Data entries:
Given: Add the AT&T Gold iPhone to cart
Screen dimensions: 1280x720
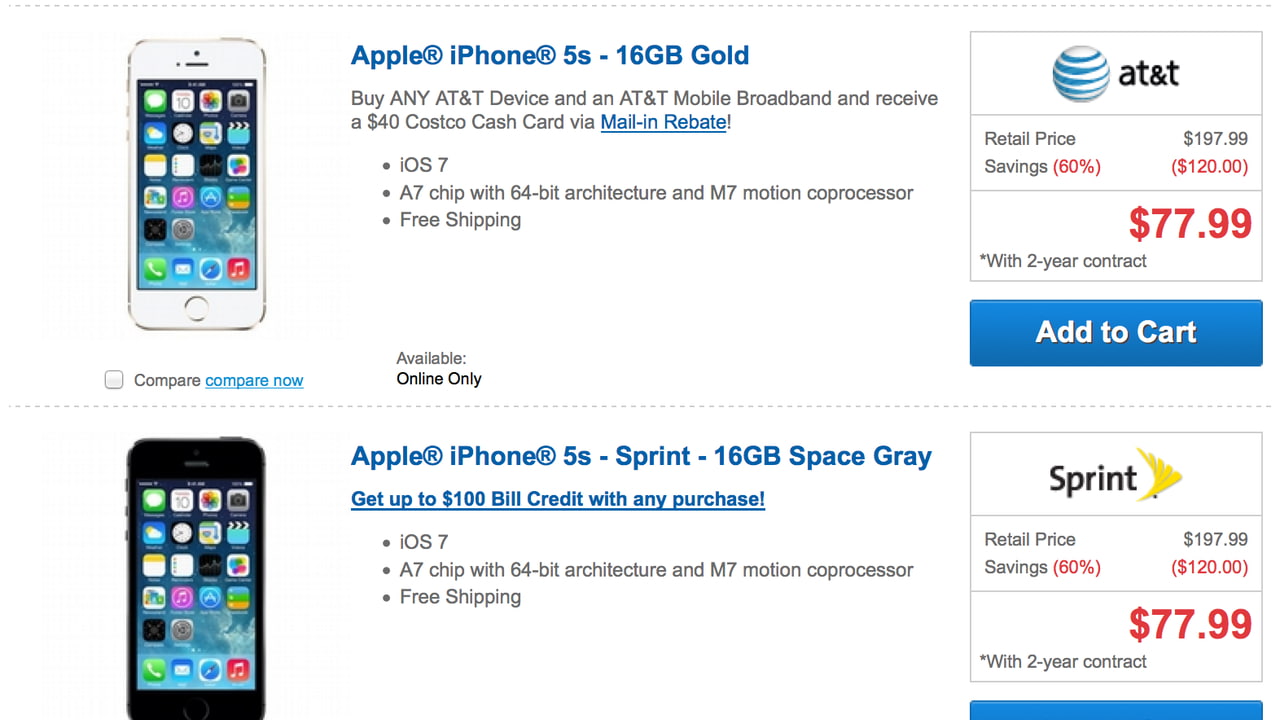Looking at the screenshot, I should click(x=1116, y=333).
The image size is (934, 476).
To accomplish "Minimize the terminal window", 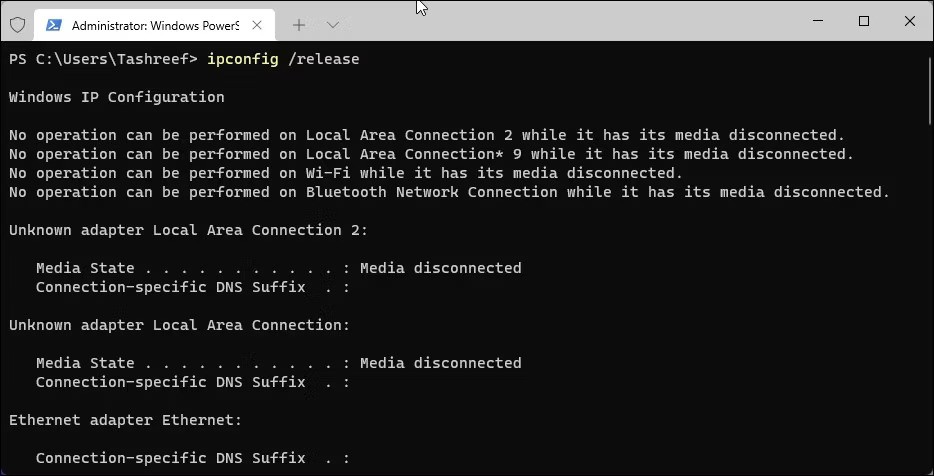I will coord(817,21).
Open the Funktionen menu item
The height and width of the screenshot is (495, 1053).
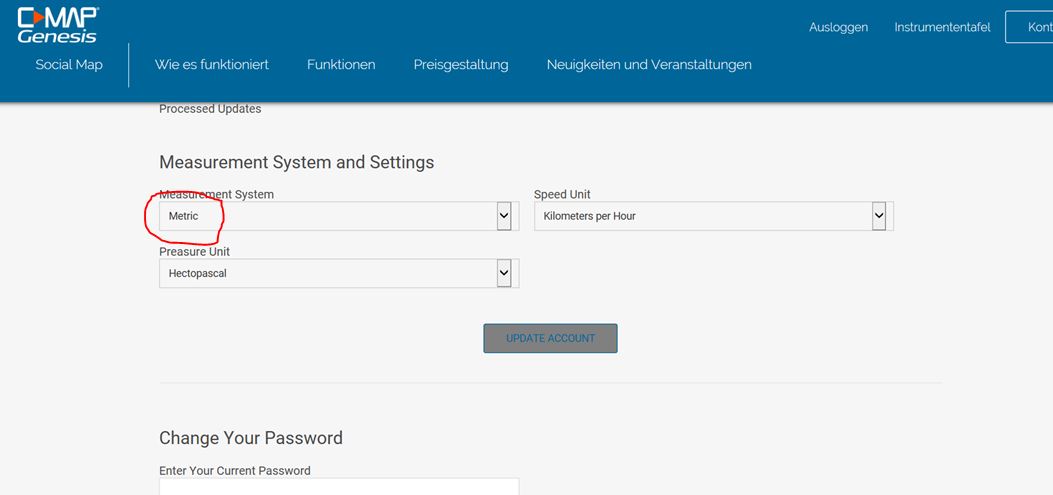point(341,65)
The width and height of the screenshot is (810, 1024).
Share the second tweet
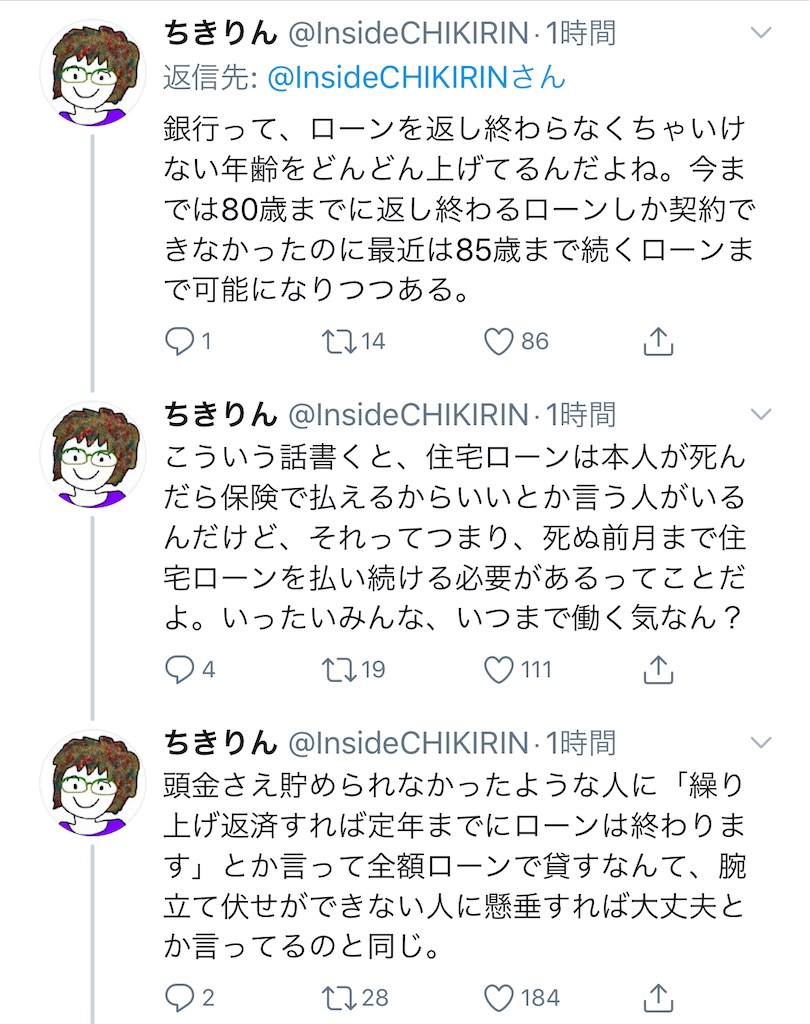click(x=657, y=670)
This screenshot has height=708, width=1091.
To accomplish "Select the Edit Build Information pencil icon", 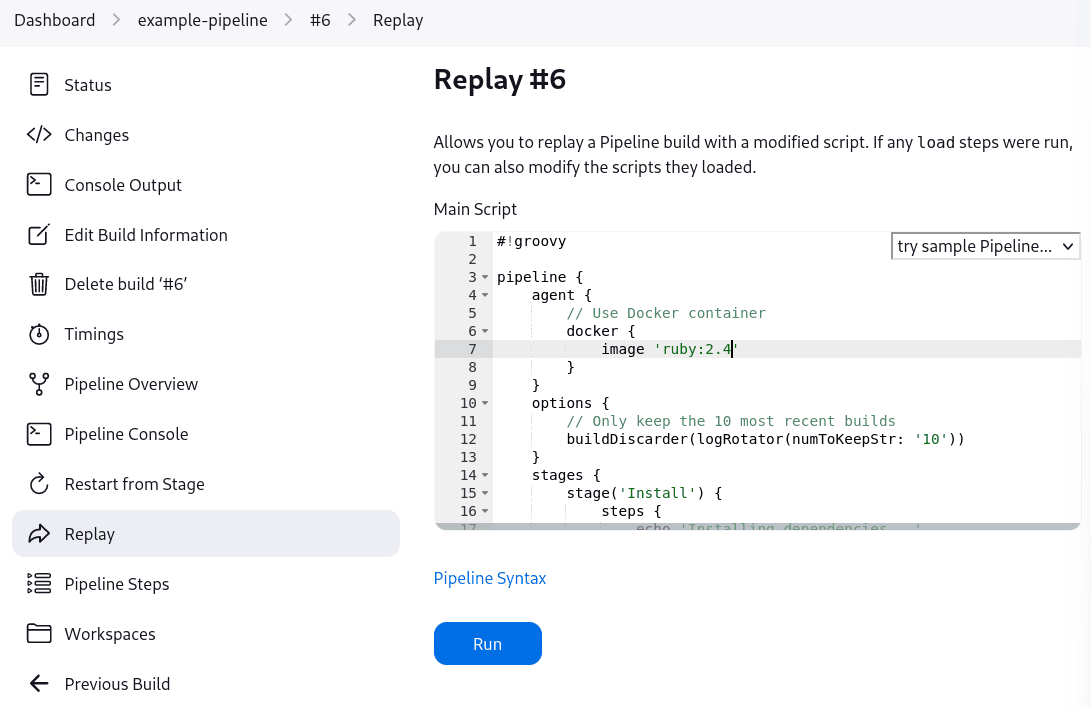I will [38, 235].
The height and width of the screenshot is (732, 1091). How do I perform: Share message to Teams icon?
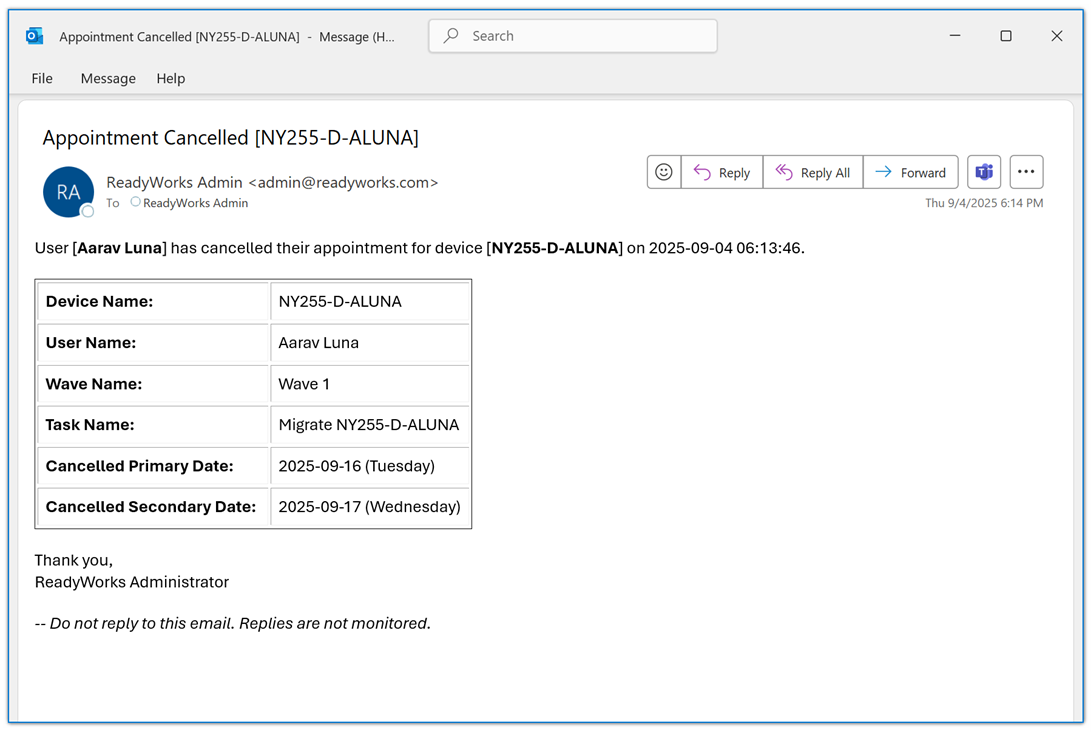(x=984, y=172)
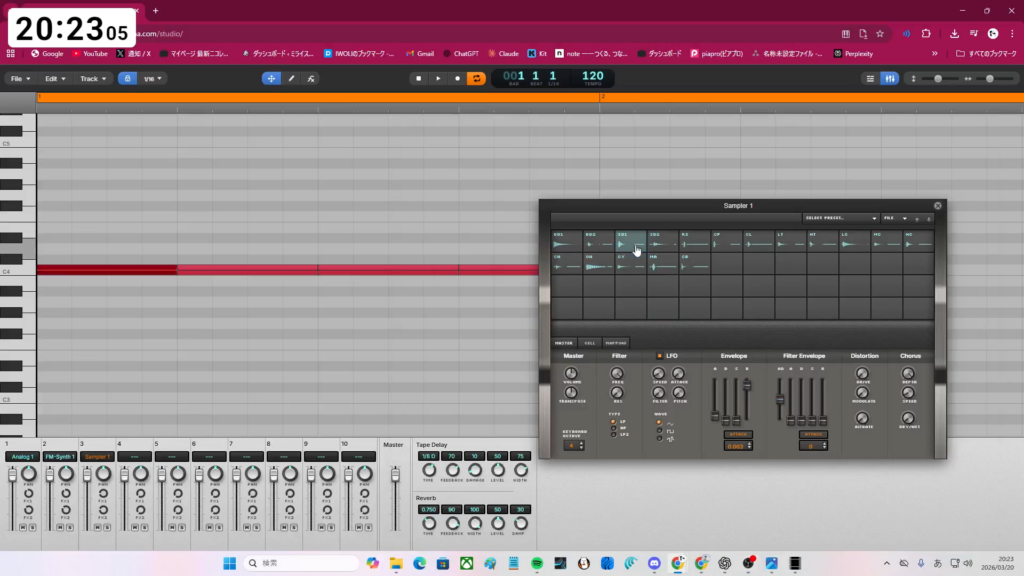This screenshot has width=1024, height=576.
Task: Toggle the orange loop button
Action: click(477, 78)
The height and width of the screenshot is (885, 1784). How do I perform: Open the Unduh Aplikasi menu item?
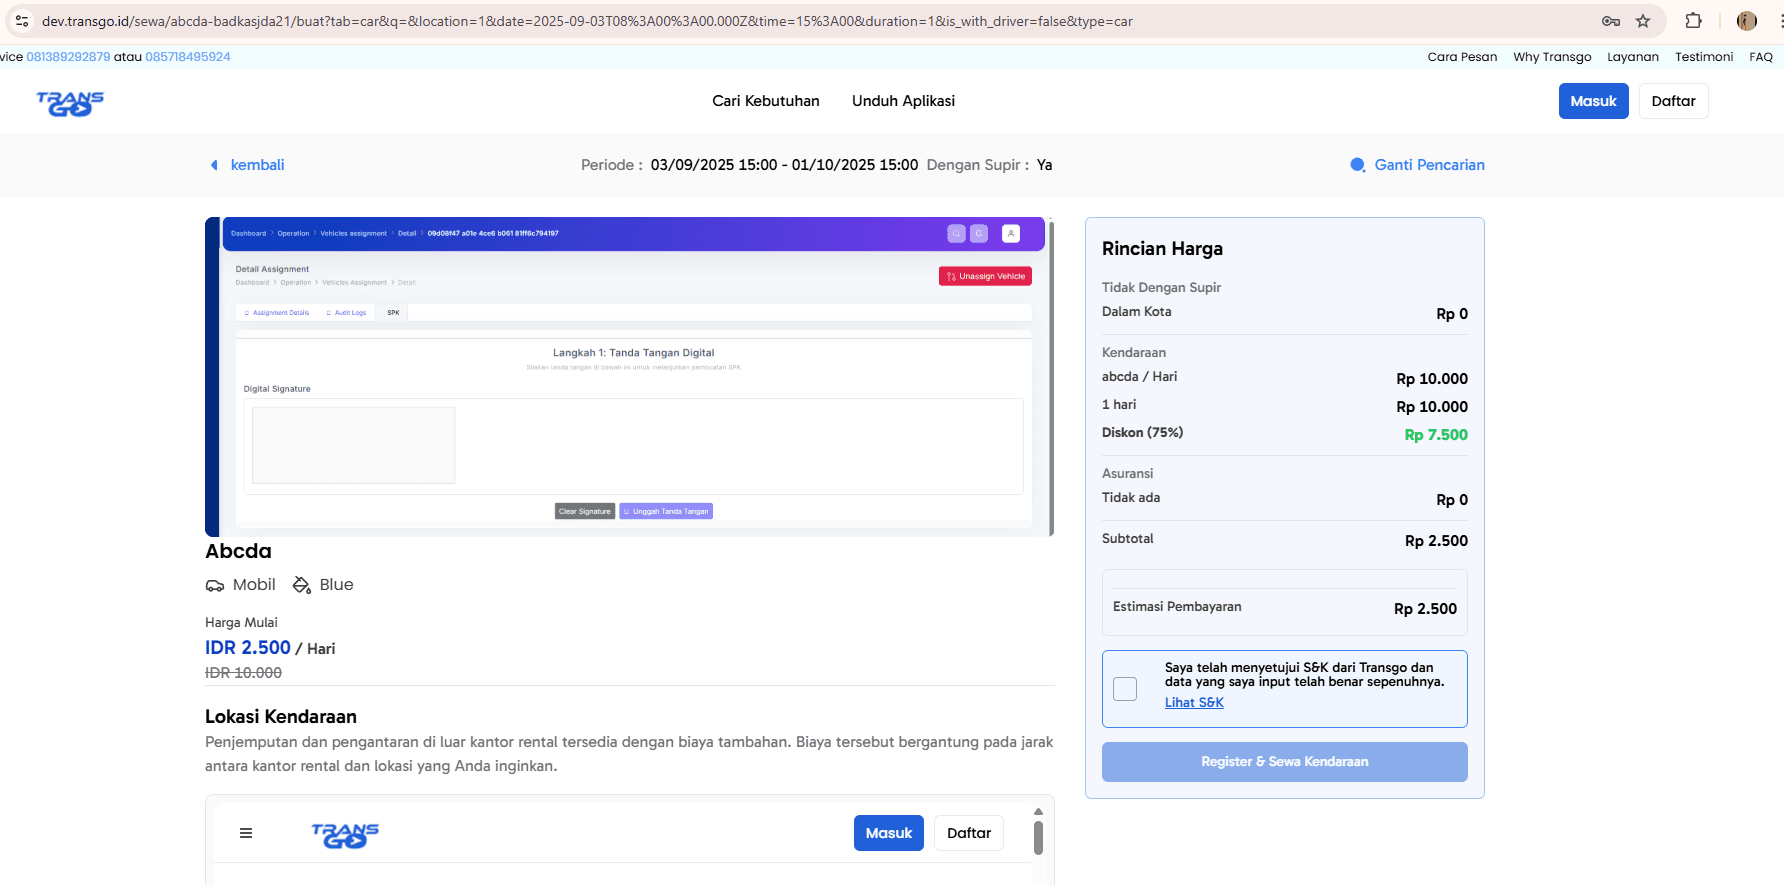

## Task prompt
Say how many lines in the data hold the string "menu", and write nothing else.

## Result of the task
2